SEBUAH NATAL YANG DITANDAI OLEH PENCEMARAN...





SEBUAH NATAL YANG DITANDAI OLEH PENCEMARAN, DIMANA BERGOGLIO SENDIRI SEBAGAI PENCEMAR UTAMANYA



Saya belum melihat DI SINI perayaan yang menghormati berhala Pachamama dengan Bergoglio berada di depan altar, di Basilika Santo Petrus, 4 Oktober 2019 lalu, pada saat pembukaan Sinode Amazon. Sangat mengejutkan! Sekarang saya mengerti mengapa orang-orang berbicara tentang pencemaran melalui penyembahan berhala serta perlunya melakukan konsenkrasi ulang atas Basilika Santo Petrus. Mungkin itu bukanlah (masih belum) “kekejian yang membinasakan di tempat kudus” (Mat 24:15) yang dinubuatkan oleh Yesus, tetapi perbuatan Bergoglio itu tentu saja menimbulkan banyak keprihatinan.

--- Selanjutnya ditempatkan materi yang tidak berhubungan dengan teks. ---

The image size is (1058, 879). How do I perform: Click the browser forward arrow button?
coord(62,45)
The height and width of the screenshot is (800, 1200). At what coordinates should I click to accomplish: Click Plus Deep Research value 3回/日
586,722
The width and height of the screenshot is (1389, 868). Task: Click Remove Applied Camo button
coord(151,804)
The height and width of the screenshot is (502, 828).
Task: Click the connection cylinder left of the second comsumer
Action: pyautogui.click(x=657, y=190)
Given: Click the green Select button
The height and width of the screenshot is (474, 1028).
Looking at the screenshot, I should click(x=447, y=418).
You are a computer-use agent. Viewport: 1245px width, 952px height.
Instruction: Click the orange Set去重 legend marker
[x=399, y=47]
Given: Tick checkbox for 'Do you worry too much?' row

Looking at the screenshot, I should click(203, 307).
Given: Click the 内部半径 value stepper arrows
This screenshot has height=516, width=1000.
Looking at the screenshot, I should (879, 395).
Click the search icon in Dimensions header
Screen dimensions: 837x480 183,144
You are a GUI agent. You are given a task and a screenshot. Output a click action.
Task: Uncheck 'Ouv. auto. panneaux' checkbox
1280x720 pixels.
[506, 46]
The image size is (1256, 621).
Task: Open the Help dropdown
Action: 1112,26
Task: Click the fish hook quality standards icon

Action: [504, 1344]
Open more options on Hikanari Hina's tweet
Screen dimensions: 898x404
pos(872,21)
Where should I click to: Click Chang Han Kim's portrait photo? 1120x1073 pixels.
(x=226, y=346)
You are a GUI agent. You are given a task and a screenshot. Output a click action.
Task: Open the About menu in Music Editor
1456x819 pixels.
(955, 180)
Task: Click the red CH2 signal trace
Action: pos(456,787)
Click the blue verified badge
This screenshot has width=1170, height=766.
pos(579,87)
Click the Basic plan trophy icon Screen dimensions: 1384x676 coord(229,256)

Ini adalah Natal yang menyedihkan bagi umat Kristiani jika kita memikirkan banyak sekali ‘penodaan dan pencemaran’ yang baru-baru ini terjadi, yang tidak akan pernah bisa ditoleransi oleh agama lain mana pun. Cukuplah dengan melihat beberapa tajuk berita terbaru.

Dua minggu yang lalu, ada sebuah acara di University of Bologna, berjudul “Immaculate Con(tra)ception.” Mengomentari poster dari acara itu,  Il Giornale menampilkan berita utama: “Syok Kolektif: Semangat Penghujatan. Sang Madonna dikelilingi oleh kondom."

Masih ada lagi. Pada hari Kamis media Il Messagero memuat berita utama: “Netflix, sindiran terhadap Yesus yang gay.” Partai politik Fratelli d'Italia menyerukan penarikan kembali film tersebut.”


Poster Bunda Maria dikelilingi oleh kondom
dengan judul “Immaculate Con(tra)ception.”

Sepuluh hari yang lalu, ada kasus poster yang dipajang di Roma dimana soal itu Vittorio Feltri sempat marah dan menulis kata-kata yang berapi-api. Judul utama dalam media Il Tempo: “Yesus bernafsu terhadap seorang anak. Sebuah badai kecaman ditujukan terhadap Makro (Museum Seni Kontemporer) atas sebuah penggambaran Kristus yang dilukiskan sebagai seorang penganiaya anak). Kecaman yang dilakukan oleh (partai politik) Fratelli d'Italia: Karena merasa malu, Raggi (Walikota Virginia) sampai turun tangan."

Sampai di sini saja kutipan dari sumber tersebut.